Solitude nous apprend que la liberté n’existe pas sans ses défenseurs. Il n’y a pas d’émancipation sans processus ; l’histoire, toujours, est mue par ces figures de la révolte qui font écho jusqu’à nous. Bien avant nous, ces femmes et ces hommes courageux ont fait acte de civilisation, alors que l’humanité donnait à voir la plus cruelle et désolante part d’elle-même. Nous prolongeons leur héritage : notre eurodéputé Younous Omarjee a défendu et obtenu la reconnaissance de l’esclavage comme crime contre l’humanité au Parlement européen. Mon collègue Jean-Hugues Ratenon a déposé une proposition de loi pour décréter un jour férié national le 4 février, commémorant l’abolition de l’esclavage par la République française. Récemment encore, Jean-Luc Mélenchon s’est rendu à la Réunion pour commémorer son abolition.
Oui, nous avons une responsabilité historique. Celle de briser la longue histoire de la domination humaine, qui se poursuit de nos jours sous des formes nouvelles. Rien que la semaine dernière, nous apprenions dans un rapport de l’Organisation Internationale du Travail et de l’UNICEF que pour la première fois depuis 20 ans, le travail des enfants augmente dans le monde. 160 millions d’enfants forcés de travailler. La moitié d’entre eux a entre 5 et 11 ans. Plus de 8 millions d’enfants en plus qu’en 2016, et le rapport donne ce chiffre terrifiant : le nombre d’enfants forcés de travailler pourrait encore bondir de 46 millions d’ici à 2022.
Les criminels de l’esclavage devaient faire croire que les personnes noires n’avaient d’autre destin que celui d’être esclave. Pour cela, ils ont semé partout l’idée raciste, cette construction théorique répugnante, leur permettant de soumettre et de traiter des âmes humaines en biens meubles. Ce crime était adossé à un système économique, lui donnant une raison mortifère d’exister. Ce crime est aussi la conséquence de la cupidité érigée en loi d’airain. Il prit pour prétexte les nécessités de l’économie, contre la dignité humaine.
Le poison se répand jusqu’à notre siècle, où l’on justifie l’écrasement d’une large part de la population, maintenue dans la misère et la détresse, pour la seule gloire d’un système économique devenu fou. La haine raciste trouve, ici et là, des entrepreneurs farouches, qui fragmentent sans relâche la patrie républicaine.

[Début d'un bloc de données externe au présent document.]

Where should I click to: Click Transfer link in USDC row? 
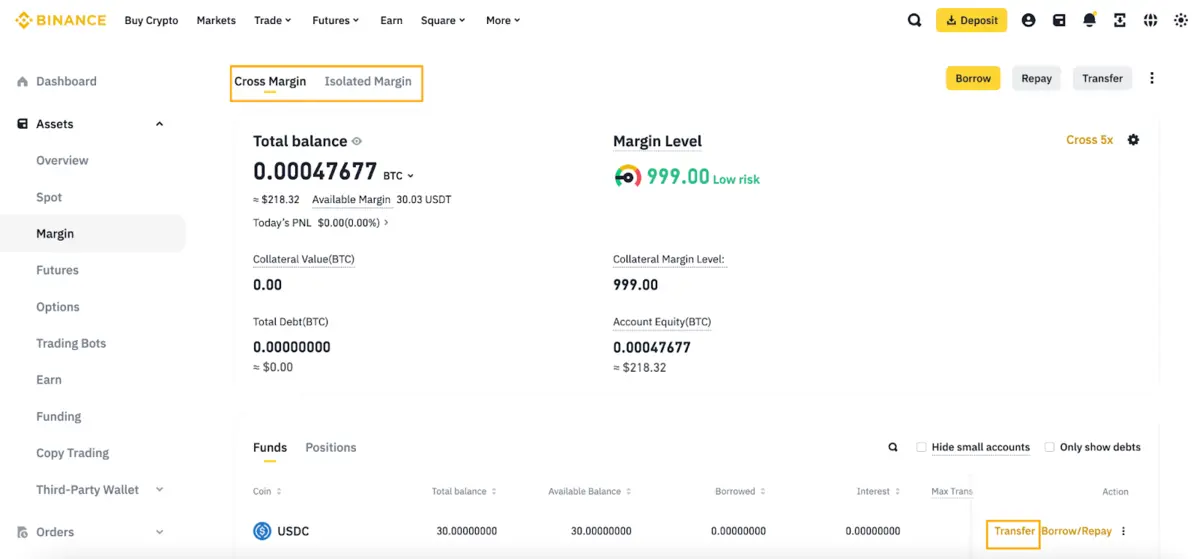pyautogui.click(x=1014, y=531)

Nous refuserons toujours d’être dans le camp du mal, je veux dire, le camp contre le peuple. Aux diviseurs et aux cupides, nous disons : méfiez-vous, votre fin est proche. Non, la patrie républicaine ne se laissera pas malmener. Hier, nous étions des centaines de milliers à défiler dans les rues contre la violence et les idées de l’extrême-droite. Notre devoir est de faire œuvre de clarté quand tant d’idées confuses se donnent à voir.
Et plus que de la clarté, chers amis, il nous faut rallumer une lueur d’espoir. Celle-ci est au bout du chemin. Notre mouvement est celui qui défend, sous toutes ses formes, l’émancipation contre l’oppression, la liberté contre l’injustice, le libre-arbitre contre l’asservissement. Nous ne sommes rien d’autre que des êtres de liberté.
Nous y arriverons, chers amis.
Nous y arriverons car l’histoire nous scrute, inquiète, et qu’il est de notre devoir de lui faire prendre la voie de l’intérêt général humain.
Nous y arriverons car comme le disait une autre grande combattante de la liberté, Harriet Tubman, la femme qui sauva 300 esclaves des plantations du Maryland : « Chaque grand rêve commence par un rêveur ou une rêveuse. Rappelez-vous toujours, vous avez en vous la force, la patience et la passion d’atteindre les étoiles pour changer le monde ».